▶ [提供テキスト]:

日本生化学会会員のみなさん、

 

今号では男女共同参画の取組みについて考えます。

 

平成11年に「男女共同参画社会基本法」が定められ、内閣府の「男女共同参画局」が中心となり、さまざまな場面で“女性の参加比率を大きくする運動”が展開されています。本会においても「男女共同参画推進委員会」が活動しています。男女共同参画は社会構造に性の多様性を求めることを意味しており、生物学的な性が二つに分類されてきた経緯から“男女”となっているに過ぎません。さらに、真の意味で社会全般における多様性あるいは機会均等を実現させるのであれば、性別だけでなく人種・国籍・宗教・心身のハンディキャップの有無などへの適用も必要です。

 

多様性達成度の検証では“当該社会構造の母集団における割合を反映した数値”が目標にされることが多いです。しかし、このやり方は抽出時の判定基準となる適性や能力が母集団間で同程度の場合には成り立ちますが、どちらかの母集団で適性や能力の高い人の割合が高ければ抽出された時の割合も違ってくるでしょう。適性や能力が客観的に判定できる場面ではどちらの母集団も納得する抽出が可能ですが、主観により判定が違ってくる余地がある時には不公平が生じる可能性があります。男女共同参画の取り組みでは、多くの社会構造が男性優位にある現状で起こりうる不公平の解消のため、“適性や能力が同程度であれば女性を優先する”ことがしばしば行われます。

▶ [提供データ]:
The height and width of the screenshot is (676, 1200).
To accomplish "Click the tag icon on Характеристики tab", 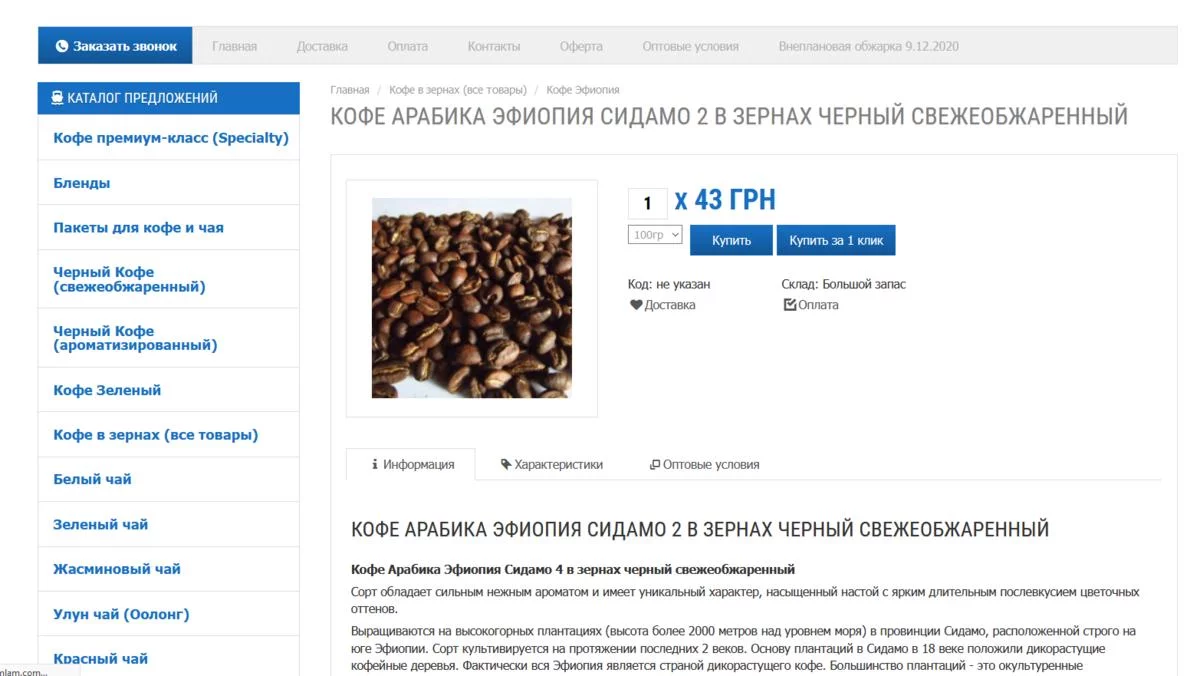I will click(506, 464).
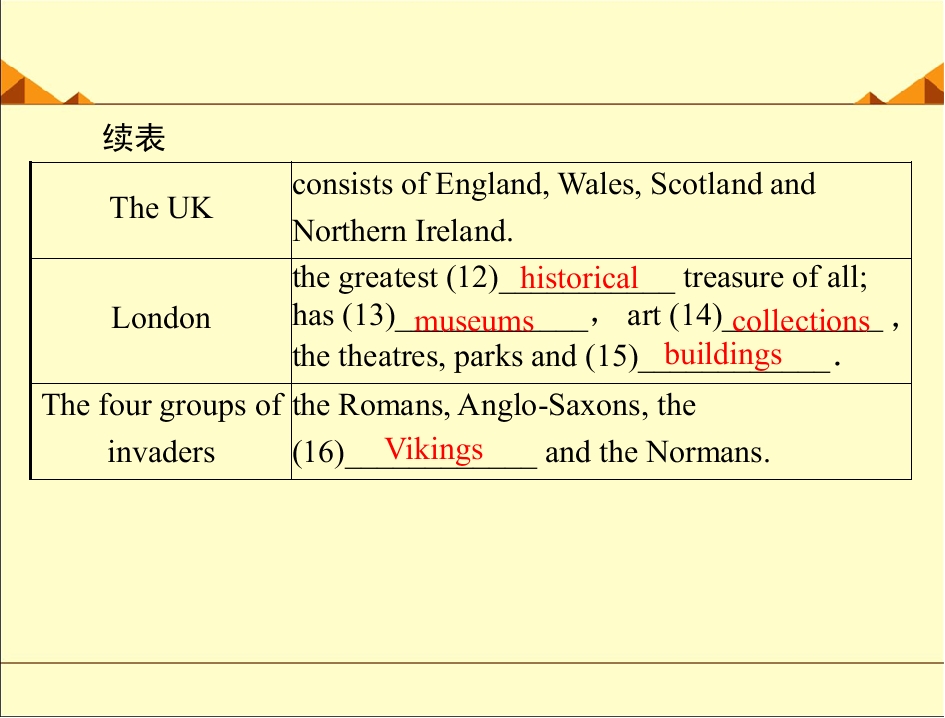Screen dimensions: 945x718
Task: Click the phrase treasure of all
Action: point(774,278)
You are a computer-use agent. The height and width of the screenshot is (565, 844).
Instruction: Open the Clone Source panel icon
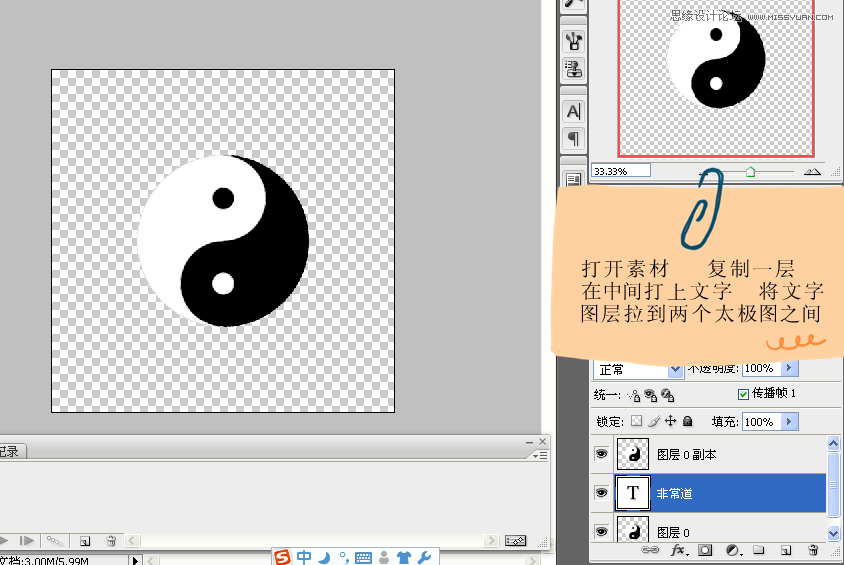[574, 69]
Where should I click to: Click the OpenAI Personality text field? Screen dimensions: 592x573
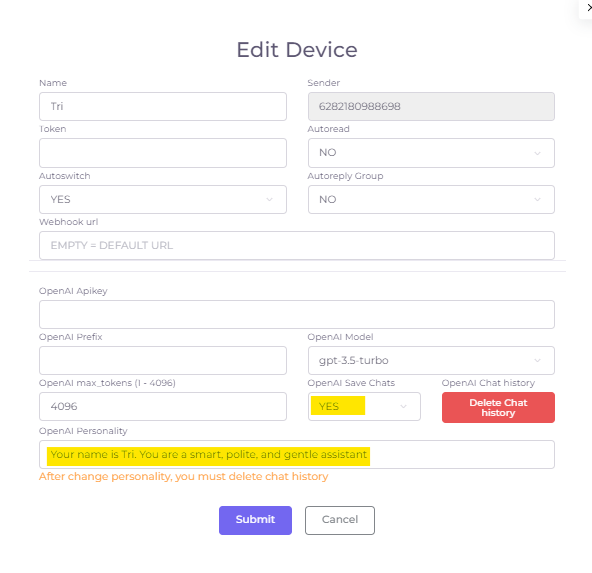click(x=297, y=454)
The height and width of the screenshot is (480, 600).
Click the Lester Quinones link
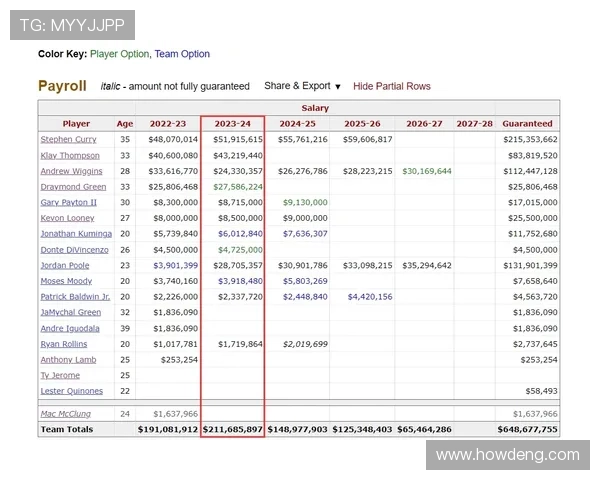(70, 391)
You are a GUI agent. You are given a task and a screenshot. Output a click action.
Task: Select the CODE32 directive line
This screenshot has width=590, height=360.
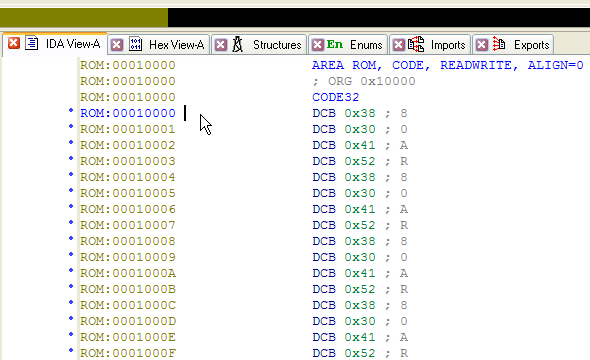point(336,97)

---

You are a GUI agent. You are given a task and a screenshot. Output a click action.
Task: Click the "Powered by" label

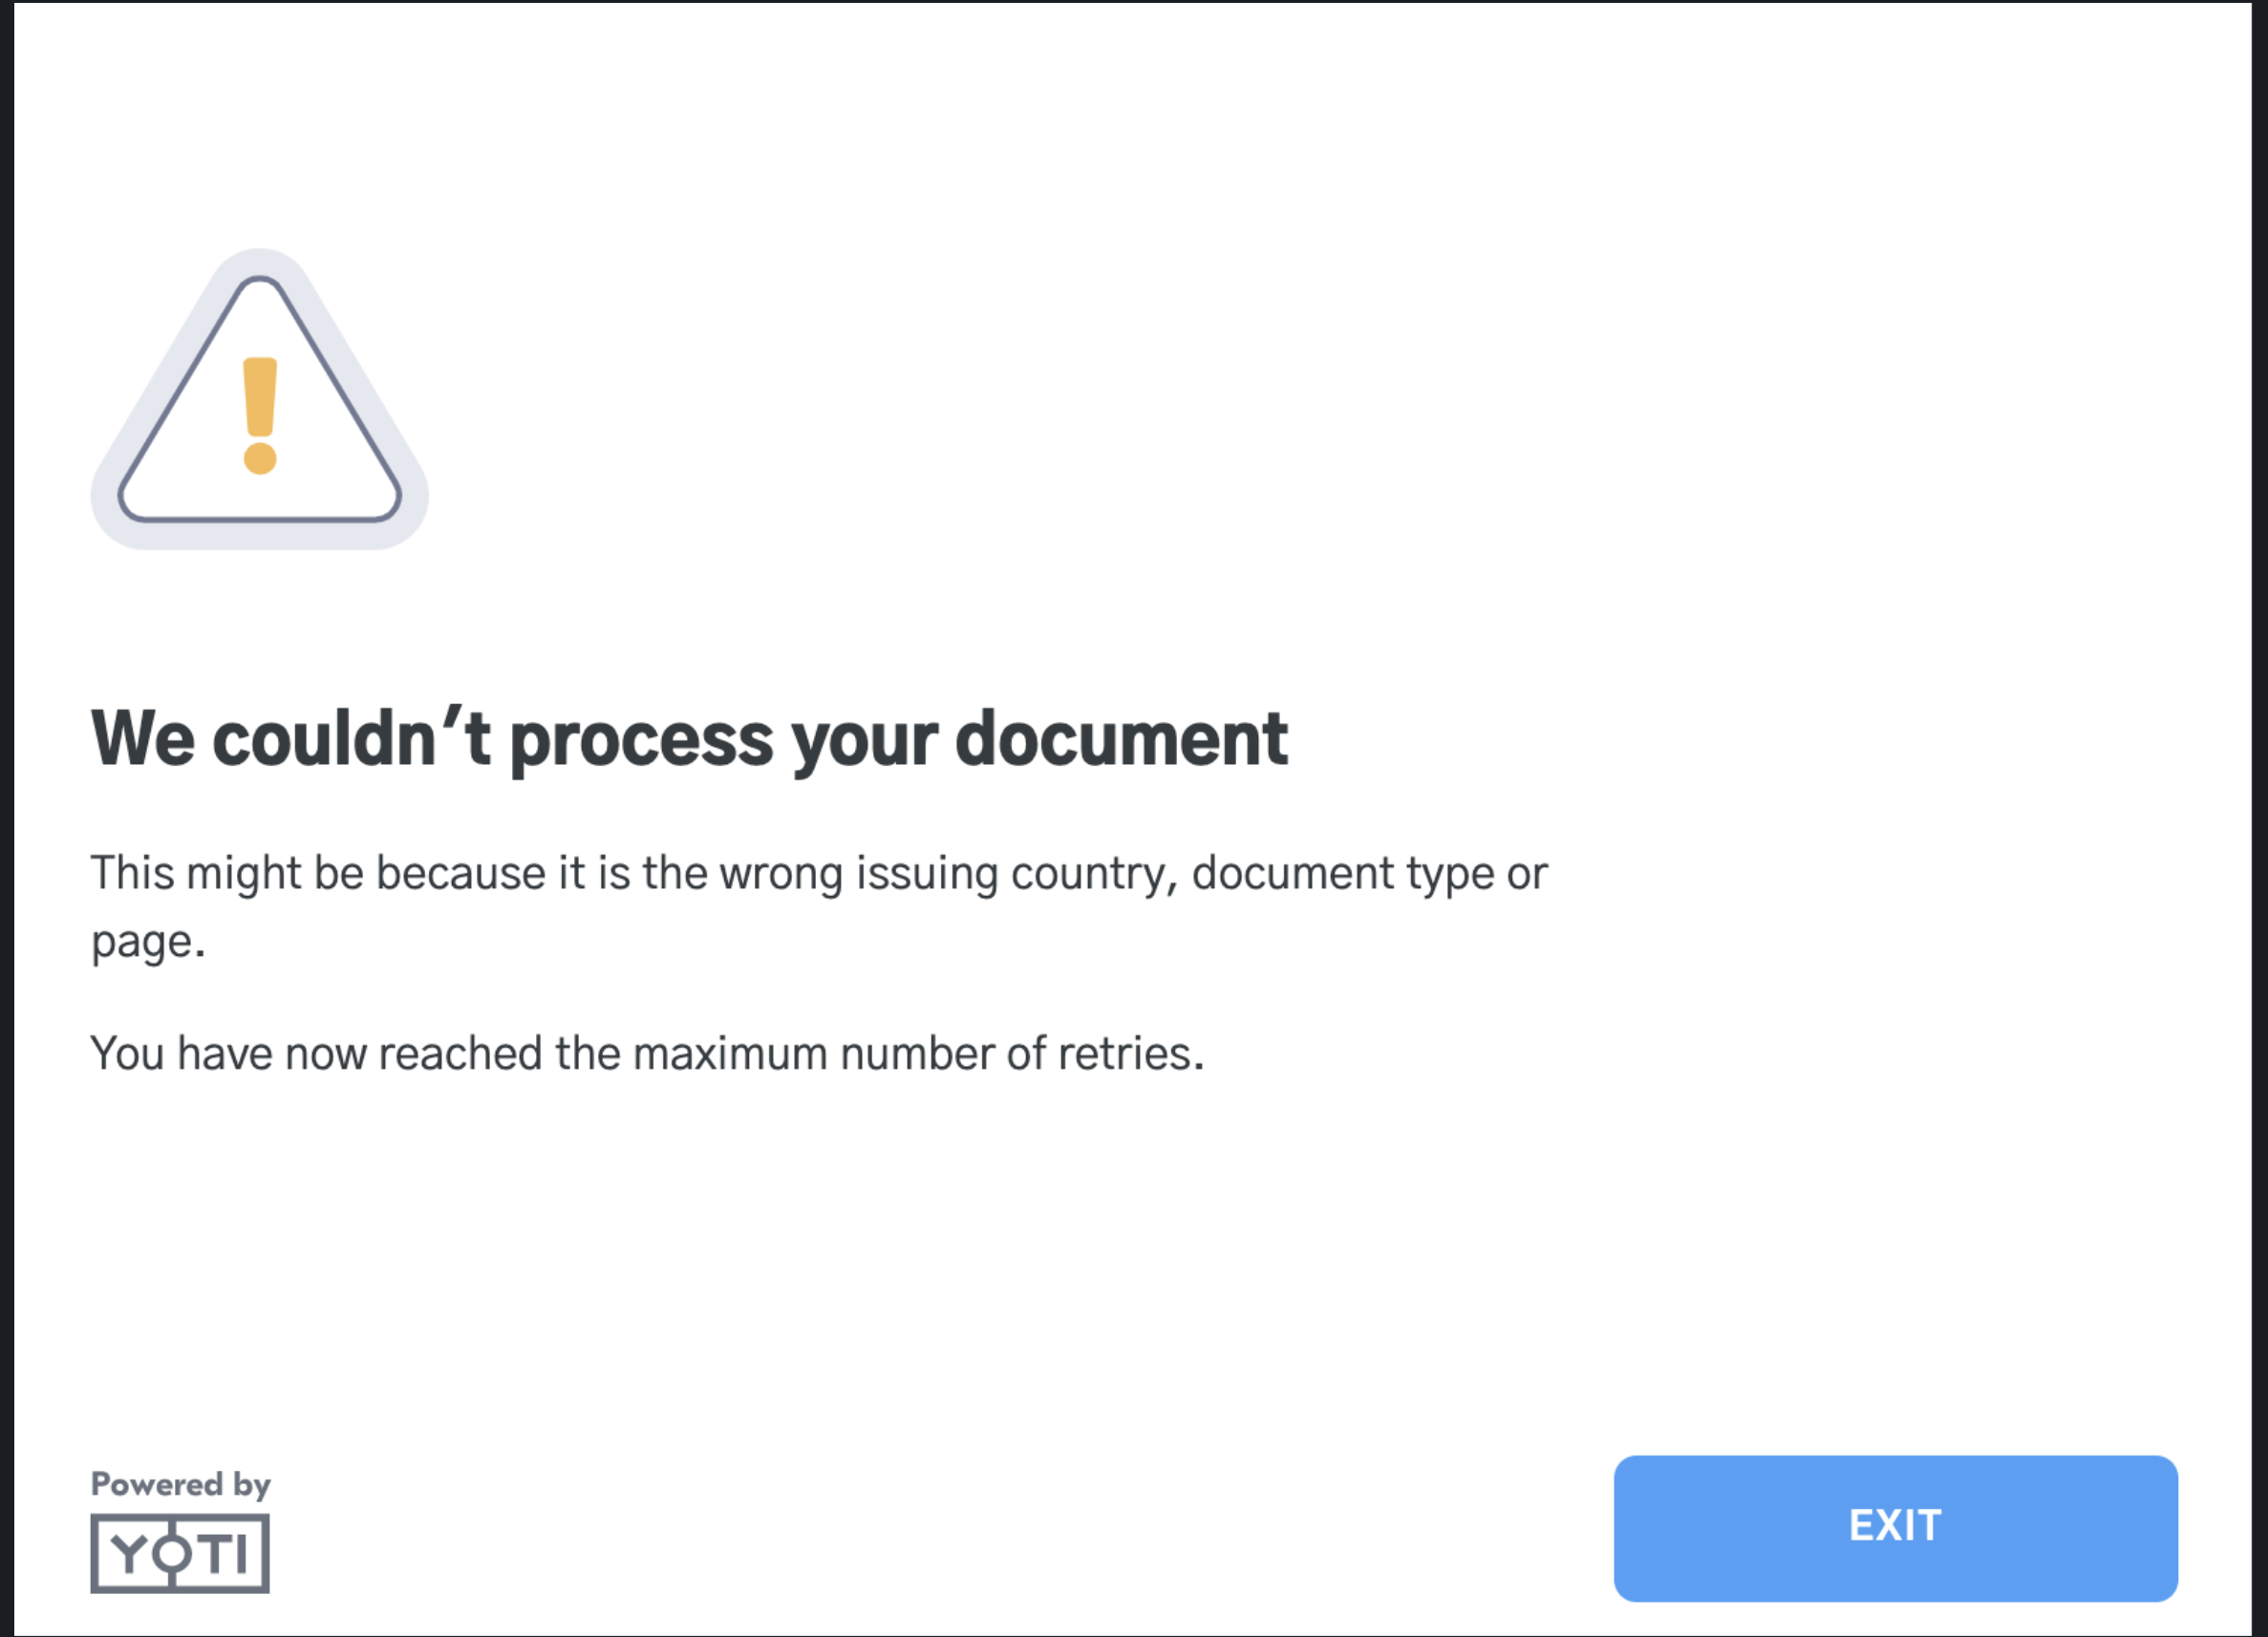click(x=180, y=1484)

▶ [実施する課題]:
A. 男女共同参画についての文章で、多様性や機会均等の実現のために性別のほかにも適用が必要だとされているものをすべて挙げよ。
B. 男女共同参画についての文章の「平成11年に「男女共同参画社」から「有無などへの適用も必要です。」までを、「本会」を「日本生化学会」に変えて書き直せ。
C. 男女共同参画についての文章の続きを、最後の文の後から書け。
上記のデータは使わなくてよい。

▶ [課題ごとの解答]:
A. 人種、国籍、宗教、心身のハンディキャップの有無

B.
平成11年に「男女共同参画社会基本法」が定められ、内閣府の「男女共同参画局」が中心となり、さまざまな場面で“女性の参加比率を大きくする運動”が展開されています。日本生化学会においても「男女共同参画推進委員会」が活動しています。男女共同参画は社会構造に性の多様性を求めることを意味しており、生物学的な性が二つに分類されてきた経緯から“男女”となっているに過ぎません。さらに、真の意味で社会全般における多様性あるいは機会均等を実現させるのであれば、性別だけでなく人種・国籍・宗教・心身のハンディキャップの有無などへの適用も必要です。

C.
 

学術集会に関わる男女共同参画活動の目的のひとつに、シンポジウムなどでの世話人(オーガナイザー)や講演者における女性の比率を高めることがあります。海外の集会では、女性の割合が一定以上でないと集会そのものの開催が許可されない場合があります。この目的を達成させるために、世話人や招待講演者の候補となる女性研究者を集めたリストを活用することが提案されています(Invisible woman? Trends Cell Biol. 25:437)。この記事では、米国細胞生物学会が手がける「Women in Cell Biology」という活動の一環で作成されたリスト(http://ascb.org/wicb-committee/)が紹介されています。他にも、米国National Science Foundationの支援を受けて設立された合成生物学分野の活動が提供する女性招待講演者候補のリスト(http://www.synberc.org/diversity/speaker-suggesions)や、さまざまな研究分野での“優秀な女性研究者”を集めたAcademiaNet(http://www.academia-net.org)およびRaise Project(http://www.raiseproject.org)というのも紹介されています。さらに、招待を受けた女性研究者のとるべき行動として、まず可能なかぎり受諾するよう努め、どうしてもそれがかなわない時には代わりの女性研究者を推薦するように、と書かれています。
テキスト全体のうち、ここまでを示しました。